We are fortunate at MUFG to have a parent company that believes in this philosophy, supporting investments that reflect our commitment to clients and operating with a unique time horizon that makes it easier to build long-term partnerships.
We have utilized the backing of our parent bank to bring capital to bear in order to acquire technology and build out industry-leading service offerings across multiple business lines. One such expansion was our acquisition of Point Nine Limited in 2019, which formed the foundation of a new entity within the bank: MUFG Investor Services FinTech Limited. This innovation hub allows us to speed up development of middle- and back-office solutions and bring our diversification strategies to market more quickly. It also highlights why making these changes during periods of stability allows for better coordination during a crisis. So, building a culture and a financial approach that provides for continued investment over time is critical – this is what creates the capability to diversify.

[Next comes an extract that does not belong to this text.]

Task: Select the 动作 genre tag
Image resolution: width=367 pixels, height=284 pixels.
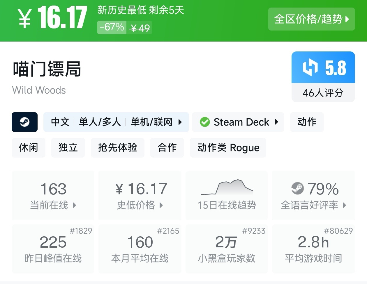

Align Diversification Strategies with Corporate Goals
If you want to diversify to better position your business for future shocks and to allow it to grow, you need to ensure your approach fits with your corporate goals.
MUFG Investor Services’ own diversified suite of services has been built around the goal of being a full-service partner for our clients. That means that everything we offer, from fund administration and fund financing, to business process outsourcing, FX, regulatory services and agency securities lending is there to provide comprehensive support across the middle and back office as well as meet treasury and banking needs. As such, diversification is key to achieving our corporate goals.
Not every company strives to be a full-service provider, and some businesses operate as specialists in particular product or service areas. But even those companies can diversify their offerings and support their clients in other ways.
When the coronavirus pandemic hit, MUFG Investor Services was ready because of the preparation and planning we did beforehand. While we could not foresee the outbreak and the economic turmoil that followed, we were able to plan around market changes by building a diversified set of offerings based on the needs of our customers. A great many companies could benefit from doing the same, especially before the next black swan comes along.